• [Objectives]:
**a)** Can you write out the passage of the youth ministry post starting with "There are few" and going on through "discipling thru missions."?
**b)** How would the post on discipling young people go on from where it stops? Continue it.

• [Text shown]:
** start **

Since Mark Oestreicher called attention to my post entitled “A crisis in youth ministry,” I’ve been convicted that I need to not just yell at the darkness, but light a few candles.

Honestly, I’m perplexed by this question, “How can youth pastors ever hope to disciple their young people given the logistical and political constraints they face?”

Logistical Constraints:  Students don’t have time and are scattered all over the place in multiple schools.

Political Constraints:  Youth ministers are hired by senior pastors to run a program.  They answer to the pastor, to the parents, and depending on how empowered they are, to the students themselves.  Contrast this with Jesus who was with his disciples 24-7 and if you didn’t like him, he’d tell you something real encouraging like, “let the dead bury their dead.”

There are few examples where they’ve made a real institutional effort to surmount these constraints, but here is one.  If you wanted to replicate this, the agency I’m with would be happy to help you.  We’ve got bases around the world devoted to discipling thru missions.

** end **

• [Dataset extract]:
** start **

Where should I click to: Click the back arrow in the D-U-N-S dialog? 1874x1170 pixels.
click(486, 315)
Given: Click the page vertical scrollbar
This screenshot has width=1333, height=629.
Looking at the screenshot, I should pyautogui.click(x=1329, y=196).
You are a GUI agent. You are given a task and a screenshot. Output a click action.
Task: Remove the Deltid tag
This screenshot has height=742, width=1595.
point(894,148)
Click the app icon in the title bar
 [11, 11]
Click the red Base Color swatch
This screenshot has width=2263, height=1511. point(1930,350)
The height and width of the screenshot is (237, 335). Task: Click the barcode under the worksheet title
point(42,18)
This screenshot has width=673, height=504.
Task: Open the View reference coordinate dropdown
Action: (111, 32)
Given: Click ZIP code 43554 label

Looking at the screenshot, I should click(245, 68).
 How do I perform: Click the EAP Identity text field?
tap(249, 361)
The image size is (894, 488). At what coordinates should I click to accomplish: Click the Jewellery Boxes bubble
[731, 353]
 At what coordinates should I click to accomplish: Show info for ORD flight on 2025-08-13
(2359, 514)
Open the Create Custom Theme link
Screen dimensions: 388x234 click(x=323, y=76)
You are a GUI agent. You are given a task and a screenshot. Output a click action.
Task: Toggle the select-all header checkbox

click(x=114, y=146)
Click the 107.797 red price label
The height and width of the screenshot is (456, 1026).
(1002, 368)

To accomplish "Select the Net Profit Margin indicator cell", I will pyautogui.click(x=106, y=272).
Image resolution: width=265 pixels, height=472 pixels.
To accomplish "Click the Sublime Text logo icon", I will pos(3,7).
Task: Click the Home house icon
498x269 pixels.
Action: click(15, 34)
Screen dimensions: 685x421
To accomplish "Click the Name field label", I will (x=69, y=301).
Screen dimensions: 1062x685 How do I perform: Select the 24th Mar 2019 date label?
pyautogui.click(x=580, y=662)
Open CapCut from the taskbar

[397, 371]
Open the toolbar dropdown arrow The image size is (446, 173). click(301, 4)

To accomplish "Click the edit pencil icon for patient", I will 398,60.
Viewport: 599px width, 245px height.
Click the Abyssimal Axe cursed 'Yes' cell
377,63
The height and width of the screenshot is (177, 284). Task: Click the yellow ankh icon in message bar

** end **

• [Results]:
**a)**
There are few examples where they’ve made a real institutional effort to surmount these constraints, but here is one.  If you wanted to replicate this, the agency I’m with would be happy to help you.  We’ve got bases around the world devoted to discipling thru missions.

**b)**
This Atlanta area church goes to Peru for 6 weeks and couples it with a pretty good discipleship program during the year for their young people. I haven’t taken the time to really study their model, but if you’re a disatisfied youth pastor, you should study their discipleship model and copy it. It’s the best stuff I’ve seen.  If someone would go to the trouble of interviewing their staff and share the results with me, I’ll post ’em here.

Our own one-year discipleship program called First Year Missions does it better than anything else I’ve seen – we really try to replicate Jesus’ model – but you’ve got to convince parents that taking a year to focus on discipleship is worth skipping a year of college.